The foam stability of the pressure-treated protein solution of P. brevitarsis seulensis showed acute differences over time (Fig. 2B), tending to decrease with increasing time in the control and in the treatment groups. Kim et al. (2020a) reported that foam stability determines the final quality of food protein. In addition, it was reported that the foam stability of edible insect protein solution showed different trends depending on the species and extraction step (Kim et al., 2020a). According to Zielińska et al. (2018), the foam stability of edible insect protein could be increased depending on surface hydrophobicity, hydrophobic amino acid content and residue location, thiol groups, cations, and anions. Thus, in the present study, we investigated whether high pressure treatment improves the foaming capacity and foam stability of proteins derived from edible insects.

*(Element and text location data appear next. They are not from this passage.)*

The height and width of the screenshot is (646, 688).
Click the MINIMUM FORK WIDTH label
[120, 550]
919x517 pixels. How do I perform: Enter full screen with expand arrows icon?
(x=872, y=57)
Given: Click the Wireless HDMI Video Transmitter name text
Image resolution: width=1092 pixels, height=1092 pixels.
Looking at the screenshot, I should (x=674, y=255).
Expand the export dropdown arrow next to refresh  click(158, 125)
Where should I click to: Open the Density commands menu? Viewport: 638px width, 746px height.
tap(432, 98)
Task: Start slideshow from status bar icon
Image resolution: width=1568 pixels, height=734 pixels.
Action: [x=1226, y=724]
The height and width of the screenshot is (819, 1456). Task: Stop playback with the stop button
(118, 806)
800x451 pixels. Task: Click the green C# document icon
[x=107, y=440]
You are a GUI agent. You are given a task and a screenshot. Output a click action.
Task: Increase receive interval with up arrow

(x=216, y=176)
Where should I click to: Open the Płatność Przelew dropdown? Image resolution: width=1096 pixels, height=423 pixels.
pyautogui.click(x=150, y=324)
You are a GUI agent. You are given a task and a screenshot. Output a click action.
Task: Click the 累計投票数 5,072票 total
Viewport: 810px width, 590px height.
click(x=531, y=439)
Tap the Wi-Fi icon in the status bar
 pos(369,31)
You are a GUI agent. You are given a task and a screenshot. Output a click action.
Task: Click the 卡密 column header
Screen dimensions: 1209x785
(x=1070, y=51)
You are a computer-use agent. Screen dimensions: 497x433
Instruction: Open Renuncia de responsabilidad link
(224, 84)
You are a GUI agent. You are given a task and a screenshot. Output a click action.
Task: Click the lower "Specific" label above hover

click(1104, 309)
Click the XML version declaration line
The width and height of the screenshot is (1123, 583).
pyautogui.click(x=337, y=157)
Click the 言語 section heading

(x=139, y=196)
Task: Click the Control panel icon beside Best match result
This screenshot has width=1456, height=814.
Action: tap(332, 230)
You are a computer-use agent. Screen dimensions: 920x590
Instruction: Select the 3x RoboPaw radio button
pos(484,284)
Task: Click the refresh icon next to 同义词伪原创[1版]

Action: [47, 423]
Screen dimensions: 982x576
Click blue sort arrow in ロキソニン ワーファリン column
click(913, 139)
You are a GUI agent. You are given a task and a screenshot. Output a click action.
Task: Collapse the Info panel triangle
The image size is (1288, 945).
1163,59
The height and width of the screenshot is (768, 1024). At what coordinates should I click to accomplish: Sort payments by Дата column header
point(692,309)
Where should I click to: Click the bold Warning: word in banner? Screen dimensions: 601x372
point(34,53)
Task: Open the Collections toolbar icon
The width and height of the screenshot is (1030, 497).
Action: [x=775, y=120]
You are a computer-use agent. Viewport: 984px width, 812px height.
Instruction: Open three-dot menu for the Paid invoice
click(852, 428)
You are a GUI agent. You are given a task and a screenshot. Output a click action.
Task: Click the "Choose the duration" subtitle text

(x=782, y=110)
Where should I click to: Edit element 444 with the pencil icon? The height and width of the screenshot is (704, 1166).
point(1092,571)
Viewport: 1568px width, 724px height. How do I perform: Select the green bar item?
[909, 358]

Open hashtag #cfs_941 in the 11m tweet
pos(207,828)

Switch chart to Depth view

In Fig. 3, we present the representative emulsion capacity and emulsion stability of the pressure-treated protein derived from P. brevitarsis seulensis. The control group and the 100 MPa treatment group had the highest (p<0.05) emulsion stability, and the emulsion stability tended to decrease with increasing hydrostatic pressure (Fig. 3A). In similar studies, it has been reported that pressure denaturation of animal proteins resulted in destabilizing interactions in emulsions that decreased the emulsion capacity of the protein (Villamonte et al., 2016; O'Sullivan et al., 2016). In addition, Mishyna et al. (2019) reported that the emulsion capacity of edible insect protein can be affected by the solubility, concentration, and hydrophobicity of the protein. In the present study, the emulsion stability of the pressure-treated protein solution varied over time, tending to decrease with increasing time in all treatment groups (Fig. 3B). Villamonte et al. (2016) reported that the emulsion stability improved when the proteins were treated at 200 MPa hydrostatic pressure, due to escaped droplets in the aggregated droplets network at oil droplet concentration. Mishyna et al. (2019) reported that the lower molecular weight of edible insect proteins might affect their emulsion stability. In the present study, we found that both the emulsion capacity and emulsion stability of the protein solution of P. brevitarsis seulensis can be improved with hydrostatic pressure treatment up to 200 MPa.

Fig. 3.

Emulsion capacity (A) and emulsion stability (B) of edible insect protein extracted at different pressure levels.

a–c Different alphabets on the top means that a significant difference at p<0.05. 1) P. brevitarsis seulensis was pressed at 0 (control), 100, 200, 300, 400, and 500 MPa.

Conclusion

With this study, we have demonstrated the technical functional properties of a protein solution of P. brevitarsis seulensis treated with high hydrostatic pressure. In general, edible insect proteins have poor technical functional properties compared to other animal proteins, and thus their utilization as a food material is currently insufficient. We applied high pressure to a protein solution from P. brevitarsis seulensis in order to demonstrate how the technical functional properties of edible insect protein can be improved. We confirmed the improvement of technical functional properties of P. brevitarsis seulensis proteins extracted under high pressure (200 MPa). In conclusion, we propose that high pressure treatment can improve the technical functional properties of proteins derived from edible insects, thereby increasing the utilization of edible insects as a protein resource.